*Texte extrait*:

==============================

Autrefois chapelle de San Anacio, et situé au-dessus des bains royaux, le salon des Mosaïques offre plusieurs mosaïques (d'où son nom). Les toits d'origine furent transformés en voûtes durant le XVIII ème. Sur place, on peut admirer des mosaïques qui furent découvertes sur la place de la Corredera, en 1959. Ces mosaïques datent des II è et IIIè siècles après J.C et formèrent le sol de maisons romaines construites à l'extérieur des murs. Ci-dessous, la mosaïque « La Méduse », polychromie allant de la couleur bleue à l'ocre , présentant motifs géométriques et marins.


 

Je traverse le patio mudéjar (ci-dessous), de forme rectangulaire, qui offre des similarités avec celui qui sera construit plus tard pour le Palais des Lions de l'Alhambra (à Grenade). En son centre coule une fontaine. Le jardin est formé de quatre grands parterres irrigués par des ruisseaux en surface. Il reste encore quelques vestiges médiévaux, et des dépendances du roi Alphonse XI, avant que l'Inquisition ne transforme cette enceinte en prison, puis, plus tard, en prison de la ville.

==============================

*Données fournies*:
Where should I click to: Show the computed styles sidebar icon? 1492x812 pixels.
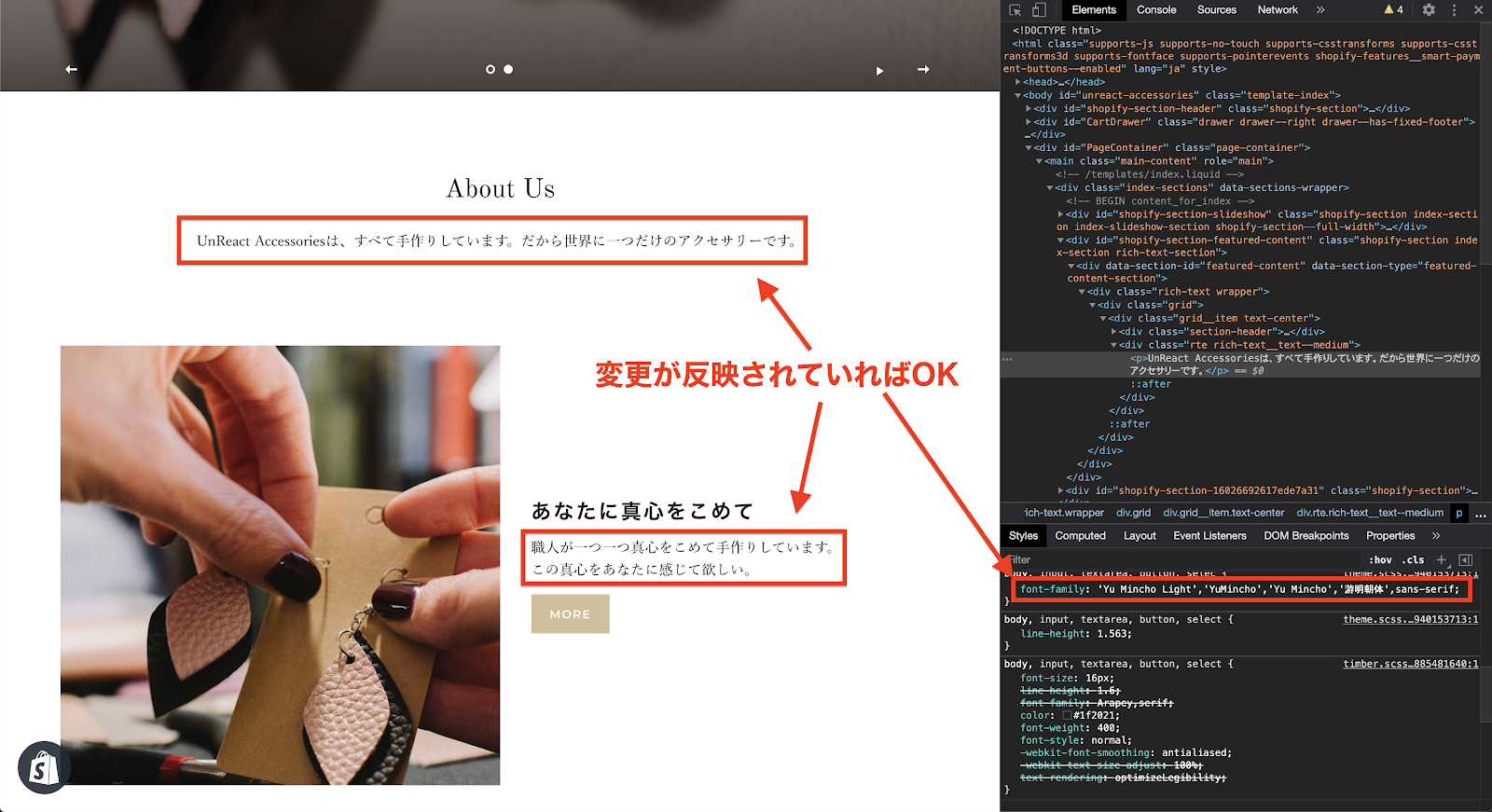[x=1465, y=559]
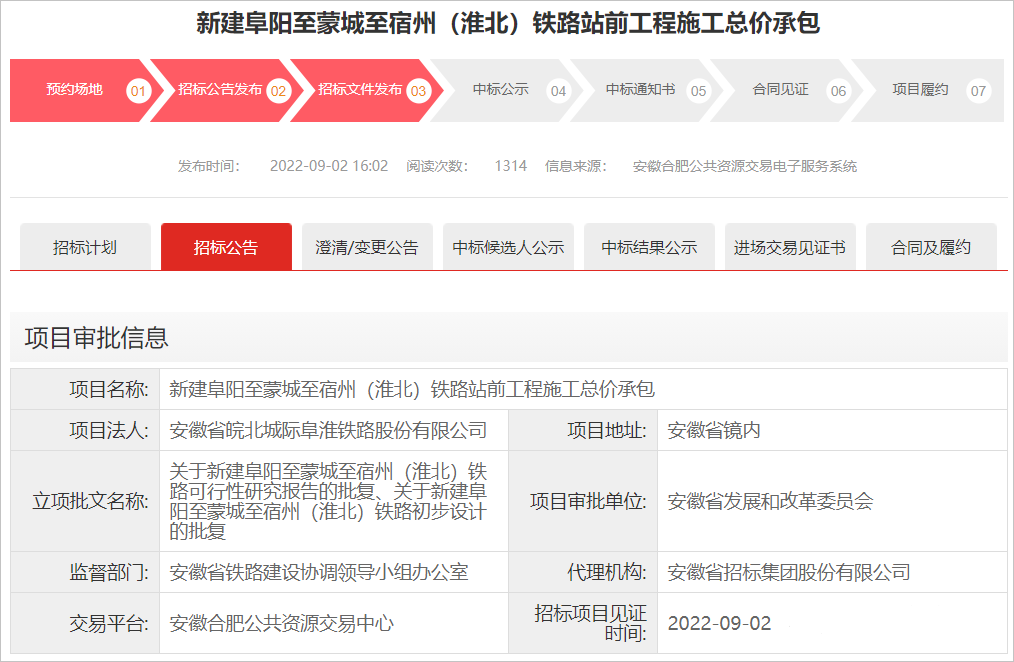This screenshot has height=662, width=1014.
Task: Go to 进场交易见证书 tab
Action: 790,247
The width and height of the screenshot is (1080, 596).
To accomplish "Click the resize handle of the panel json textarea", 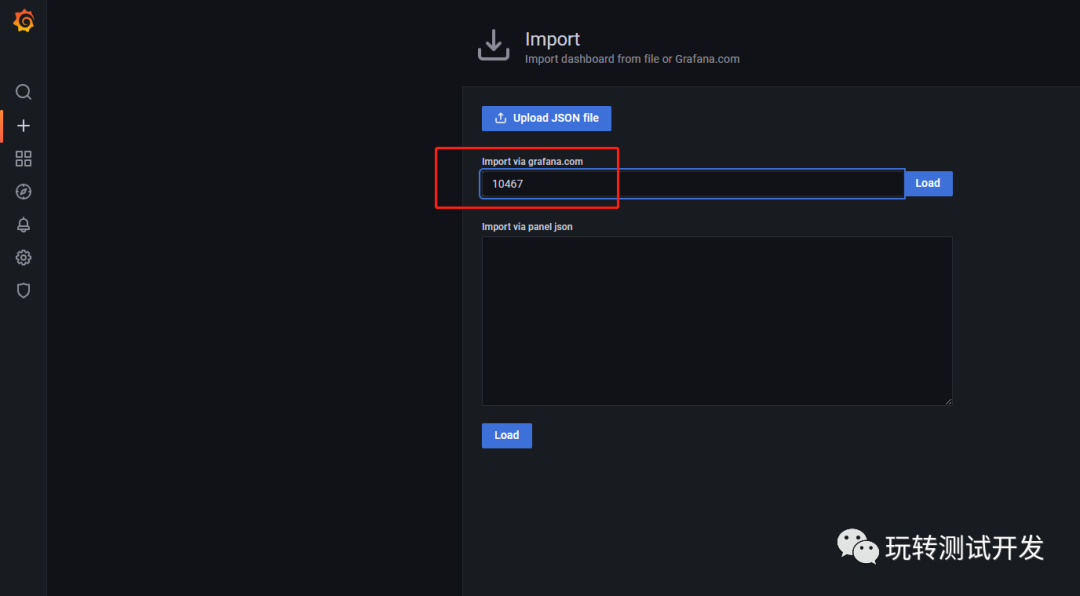I will [948, 400].
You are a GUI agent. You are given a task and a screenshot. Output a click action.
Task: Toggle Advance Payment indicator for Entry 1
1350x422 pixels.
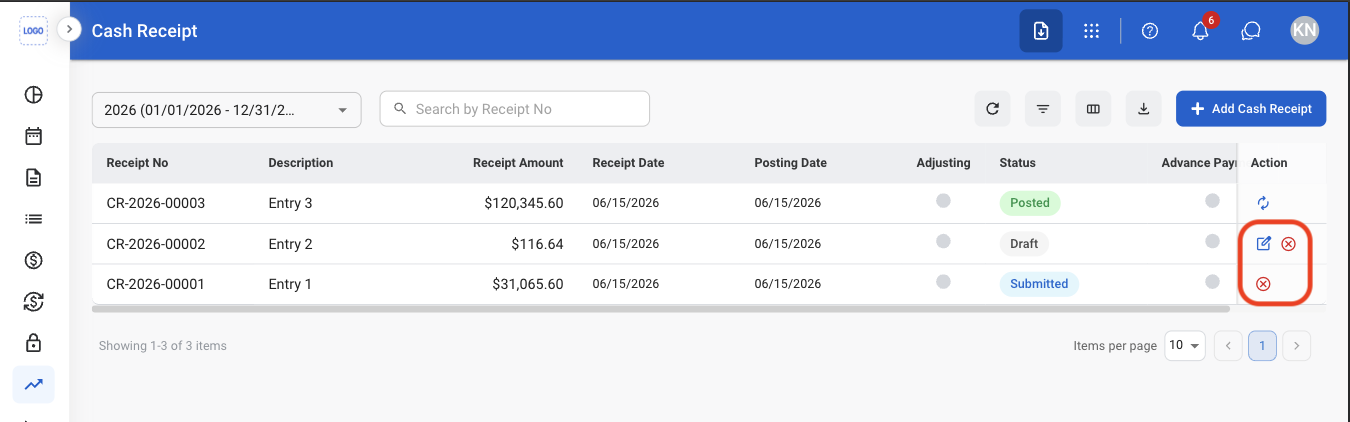pos(1212,282)
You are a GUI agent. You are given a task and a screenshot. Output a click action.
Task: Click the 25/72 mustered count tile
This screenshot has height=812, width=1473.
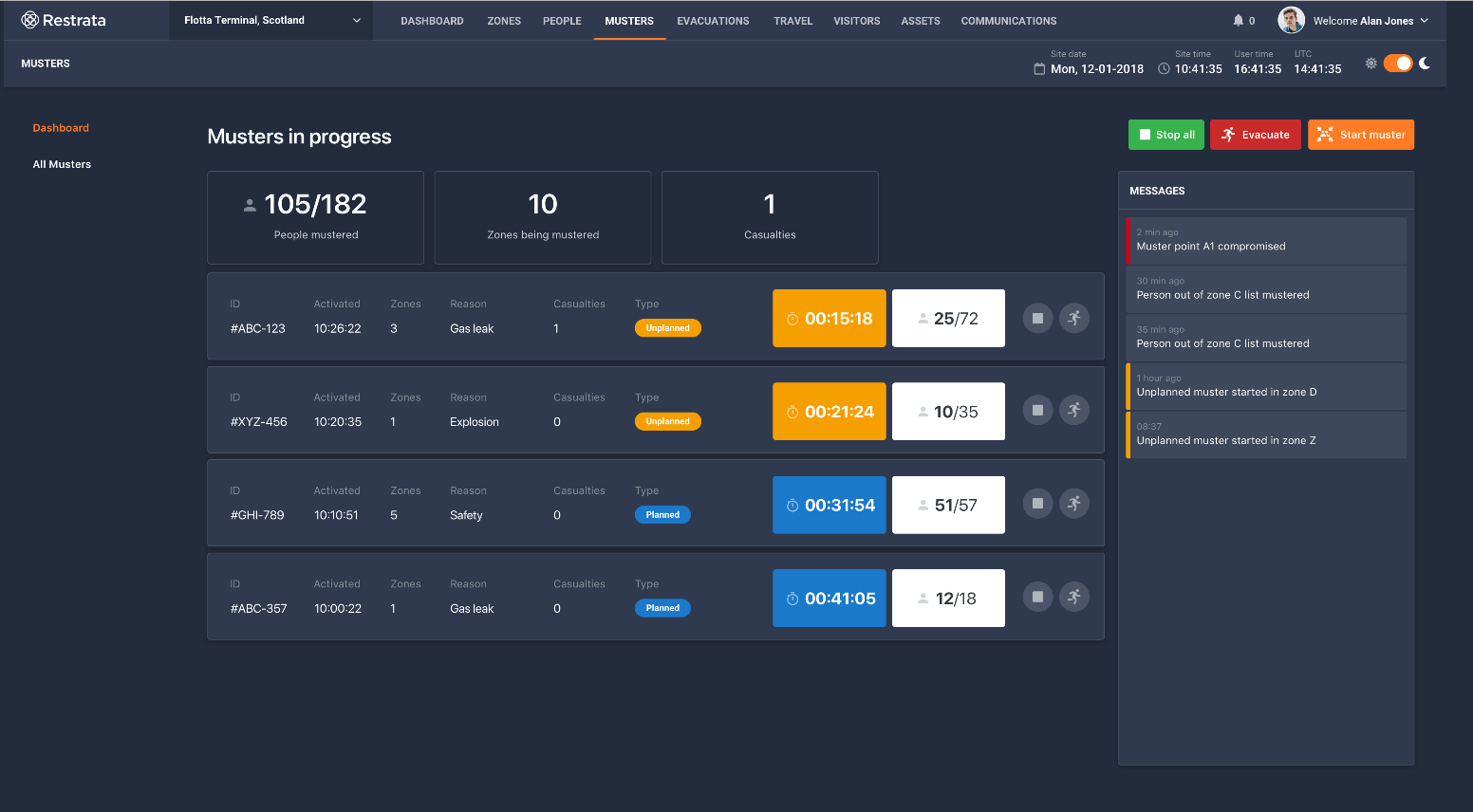(x=948, y=319)
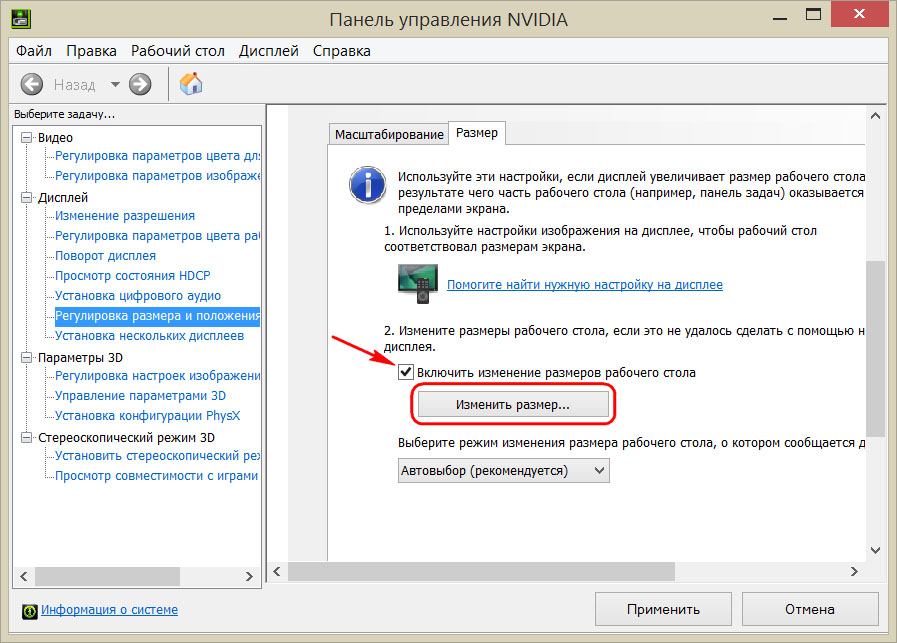The image size is (897, 643).
Task: Click the Forward navigation arrow icon
Action: pyautogui.click(x=139, y=84)
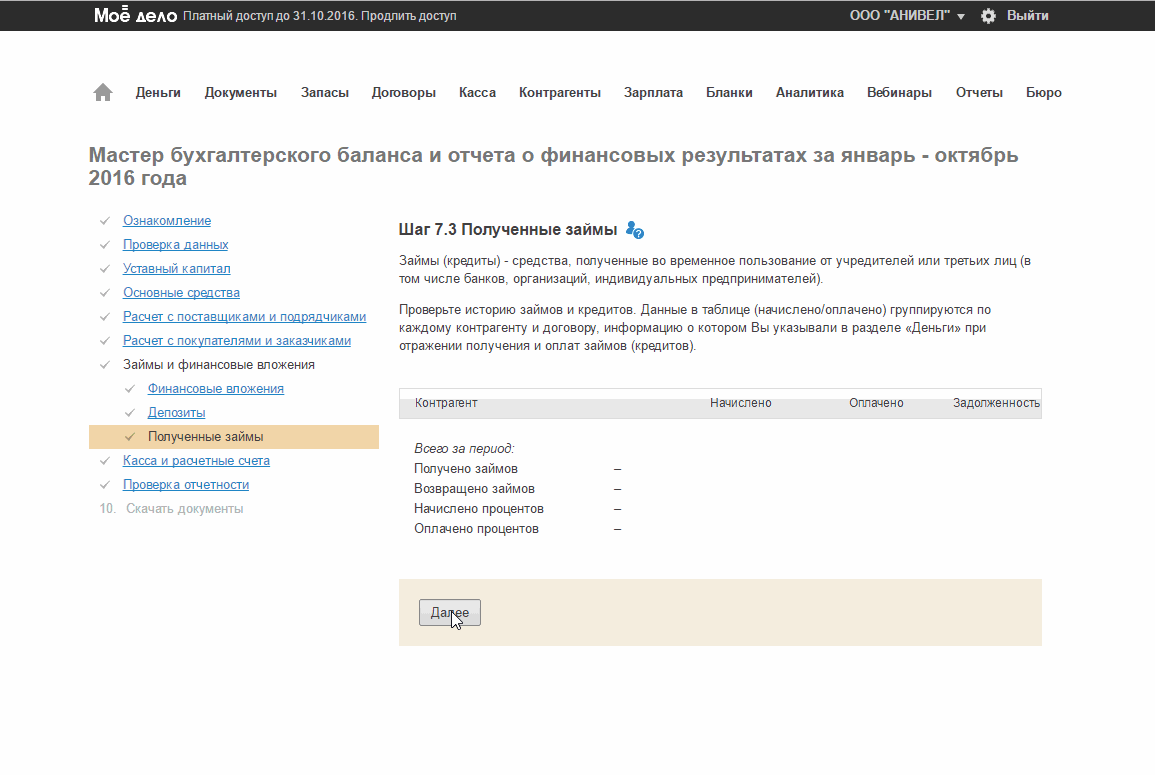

==============================

*Consignes de l'exercice*:
1. Répondez à ces questions sur le texte extrait :
(a) En quelle année les mosaïques de la place de la Corredera furent-elles découvertes ?
(b) Qu'est-ce qui coule au centre du patio mudéjar ?
(c) En quoi l'Inquisition transforma-t-elle l'enceinte ?
2. Recopiez le passage du texte extrait allant de « Je traverse le » jusqu'à « de la ville. ».

*Réponses finales*:
1.
(a) En 1959.
(b) Une fontaine.
(c) En prison, puis plus tard en prison de la ville.

2.
Je traverse le patio mudéjar (ci-dessous), de forme rectangulaire, qui offre des similarités avec celui qui sera construit plus tard pour le Palais des Lions de l'Alhambra (à Grenade). En son centre coule une fontaine. Le jardin est formé de quatre grands parterres irrigués par des ruisseaux en surface. Il reste encore quelques vestiges médiévaux, et des dépendances du roi Alphonse XI, avant que l'Inquisition ne transforme cette enceinte en prison, puis, plus tard, en prison de la ville.